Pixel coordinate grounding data
Start of Block

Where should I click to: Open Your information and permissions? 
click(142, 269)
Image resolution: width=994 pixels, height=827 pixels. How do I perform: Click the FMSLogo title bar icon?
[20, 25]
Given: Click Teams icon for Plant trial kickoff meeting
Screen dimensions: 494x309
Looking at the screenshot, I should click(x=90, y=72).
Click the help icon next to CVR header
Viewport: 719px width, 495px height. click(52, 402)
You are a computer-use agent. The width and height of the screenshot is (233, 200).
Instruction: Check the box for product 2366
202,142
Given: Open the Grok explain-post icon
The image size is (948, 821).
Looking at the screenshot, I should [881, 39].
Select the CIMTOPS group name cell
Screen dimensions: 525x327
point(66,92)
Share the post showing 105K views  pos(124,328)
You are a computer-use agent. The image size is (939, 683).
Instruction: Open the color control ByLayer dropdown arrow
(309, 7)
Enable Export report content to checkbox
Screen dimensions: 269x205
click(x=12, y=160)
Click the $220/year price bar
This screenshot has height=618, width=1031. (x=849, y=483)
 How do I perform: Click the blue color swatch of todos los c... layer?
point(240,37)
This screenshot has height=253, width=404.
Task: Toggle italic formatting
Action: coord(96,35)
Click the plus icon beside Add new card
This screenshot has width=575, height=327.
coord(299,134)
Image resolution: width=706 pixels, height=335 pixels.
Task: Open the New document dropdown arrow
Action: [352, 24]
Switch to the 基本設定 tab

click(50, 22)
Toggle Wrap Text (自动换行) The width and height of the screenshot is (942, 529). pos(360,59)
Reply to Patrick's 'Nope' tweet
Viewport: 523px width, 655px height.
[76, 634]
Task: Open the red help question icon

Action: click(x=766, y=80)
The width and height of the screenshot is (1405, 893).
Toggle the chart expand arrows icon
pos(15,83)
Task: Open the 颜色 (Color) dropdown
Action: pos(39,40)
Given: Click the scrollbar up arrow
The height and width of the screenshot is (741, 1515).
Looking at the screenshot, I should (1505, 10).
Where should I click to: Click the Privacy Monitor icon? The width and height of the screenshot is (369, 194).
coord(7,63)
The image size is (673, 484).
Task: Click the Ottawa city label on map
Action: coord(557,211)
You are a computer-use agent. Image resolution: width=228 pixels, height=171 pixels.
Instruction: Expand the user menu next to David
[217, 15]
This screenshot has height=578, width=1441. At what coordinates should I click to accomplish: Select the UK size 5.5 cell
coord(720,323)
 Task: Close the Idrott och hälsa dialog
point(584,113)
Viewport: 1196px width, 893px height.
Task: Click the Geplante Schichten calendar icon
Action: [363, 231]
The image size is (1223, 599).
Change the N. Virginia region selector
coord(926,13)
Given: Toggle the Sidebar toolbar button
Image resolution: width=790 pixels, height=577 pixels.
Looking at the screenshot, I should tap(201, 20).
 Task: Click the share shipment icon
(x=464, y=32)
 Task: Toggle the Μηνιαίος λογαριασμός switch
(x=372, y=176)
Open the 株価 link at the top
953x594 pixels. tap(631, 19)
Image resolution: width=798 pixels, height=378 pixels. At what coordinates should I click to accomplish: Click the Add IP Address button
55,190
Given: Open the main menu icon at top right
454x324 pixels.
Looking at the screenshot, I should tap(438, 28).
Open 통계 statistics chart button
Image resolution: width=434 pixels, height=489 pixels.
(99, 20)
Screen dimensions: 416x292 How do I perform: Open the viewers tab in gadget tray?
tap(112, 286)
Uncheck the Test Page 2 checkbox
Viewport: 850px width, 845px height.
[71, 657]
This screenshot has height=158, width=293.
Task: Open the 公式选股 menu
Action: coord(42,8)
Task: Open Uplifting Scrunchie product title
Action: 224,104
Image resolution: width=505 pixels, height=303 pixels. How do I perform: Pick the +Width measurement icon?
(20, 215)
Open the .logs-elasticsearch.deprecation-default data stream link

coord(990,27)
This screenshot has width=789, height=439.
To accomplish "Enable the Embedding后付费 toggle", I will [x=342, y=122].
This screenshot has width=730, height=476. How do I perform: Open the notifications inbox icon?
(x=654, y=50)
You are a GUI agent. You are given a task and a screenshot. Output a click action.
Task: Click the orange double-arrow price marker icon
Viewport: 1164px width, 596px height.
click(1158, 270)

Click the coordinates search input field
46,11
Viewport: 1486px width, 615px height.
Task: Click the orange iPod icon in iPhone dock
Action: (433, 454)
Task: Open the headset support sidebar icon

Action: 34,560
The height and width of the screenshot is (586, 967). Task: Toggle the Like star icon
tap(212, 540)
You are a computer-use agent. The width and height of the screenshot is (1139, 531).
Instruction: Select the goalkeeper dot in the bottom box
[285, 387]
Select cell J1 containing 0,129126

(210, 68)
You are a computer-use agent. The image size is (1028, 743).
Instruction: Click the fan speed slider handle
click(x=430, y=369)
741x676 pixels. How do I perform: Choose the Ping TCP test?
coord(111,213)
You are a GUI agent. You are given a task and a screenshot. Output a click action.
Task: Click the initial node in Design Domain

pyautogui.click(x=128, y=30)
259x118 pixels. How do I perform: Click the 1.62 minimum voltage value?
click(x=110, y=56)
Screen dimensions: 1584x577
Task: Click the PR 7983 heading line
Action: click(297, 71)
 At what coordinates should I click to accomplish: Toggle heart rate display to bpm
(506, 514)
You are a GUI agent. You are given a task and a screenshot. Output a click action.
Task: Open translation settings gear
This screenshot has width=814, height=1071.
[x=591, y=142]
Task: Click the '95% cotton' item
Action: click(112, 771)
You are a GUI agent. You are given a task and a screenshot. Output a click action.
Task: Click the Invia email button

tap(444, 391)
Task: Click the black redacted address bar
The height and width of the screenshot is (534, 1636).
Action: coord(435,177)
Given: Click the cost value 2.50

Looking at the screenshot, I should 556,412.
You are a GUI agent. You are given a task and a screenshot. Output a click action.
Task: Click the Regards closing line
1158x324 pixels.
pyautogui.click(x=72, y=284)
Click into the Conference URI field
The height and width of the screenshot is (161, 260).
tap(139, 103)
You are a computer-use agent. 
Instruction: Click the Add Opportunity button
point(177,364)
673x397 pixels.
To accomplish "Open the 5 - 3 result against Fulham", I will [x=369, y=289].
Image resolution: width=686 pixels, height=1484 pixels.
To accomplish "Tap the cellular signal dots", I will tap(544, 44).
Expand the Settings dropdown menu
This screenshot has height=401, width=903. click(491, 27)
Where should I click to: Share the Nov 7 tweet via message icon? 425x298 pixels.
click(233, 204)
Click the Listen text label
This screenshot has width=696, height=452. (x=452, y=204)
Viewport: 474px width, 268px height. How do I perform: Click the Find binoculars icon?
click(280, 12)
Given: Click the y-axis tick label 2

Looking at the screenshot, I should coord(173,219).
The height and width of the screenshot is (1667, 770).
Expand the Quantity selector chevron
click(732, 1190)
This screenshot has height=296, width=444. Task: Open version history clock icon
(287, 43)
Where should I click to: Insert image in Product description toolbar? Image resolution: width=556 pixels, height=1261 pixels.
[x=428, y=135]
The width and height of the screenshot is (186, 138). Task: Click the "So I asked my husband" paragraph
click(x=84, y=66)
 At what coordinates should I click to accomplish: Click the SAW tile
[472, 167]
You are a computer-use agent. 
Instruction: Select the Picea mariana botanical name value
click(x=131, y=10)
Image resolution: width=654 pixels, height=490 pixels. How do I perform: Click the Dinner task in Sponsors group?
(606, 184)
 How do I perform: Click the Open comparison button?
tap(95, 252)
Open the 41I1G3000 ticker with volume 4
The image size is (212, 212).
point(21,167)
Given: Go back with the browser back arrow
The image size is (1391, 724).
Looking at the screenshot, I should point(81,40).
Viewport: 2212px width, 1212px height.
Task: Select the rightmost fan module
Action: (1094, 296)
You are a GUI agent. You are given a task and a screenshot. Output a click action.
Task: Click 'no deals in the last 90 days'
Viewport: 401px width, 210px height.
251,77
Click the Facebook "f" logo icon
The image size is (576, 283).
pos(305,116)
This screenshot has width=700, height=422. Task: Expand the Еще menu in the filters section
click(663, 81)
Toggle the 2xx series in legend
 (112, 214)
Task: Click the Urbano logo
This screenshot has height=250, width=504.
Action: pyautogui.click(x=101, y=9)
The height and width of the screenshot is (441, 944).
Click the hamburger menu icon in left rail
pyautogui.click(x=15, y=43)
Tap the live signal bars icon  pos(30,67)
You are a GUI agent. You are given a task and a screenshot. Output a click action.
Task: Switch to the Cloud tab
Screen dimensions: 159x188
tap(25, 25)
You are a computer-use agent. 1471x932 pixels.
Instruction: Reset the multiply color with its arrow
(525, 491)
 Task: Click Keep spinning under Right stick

End of Block

■ **WHAT THE TASK REQUIRES**: Your answer should be each line from the entries that includes the string "will".

■ **TASK OUTPUT**:
To accomplish "Enable the Embedding后付费 toggle", I will [x=342, y=122].
To accomplish "Open the 5 - 3 result against Fulham", I will [x=369, y=289].
To accomplish "Tap the cellular signal dots", I will tap(544, 44).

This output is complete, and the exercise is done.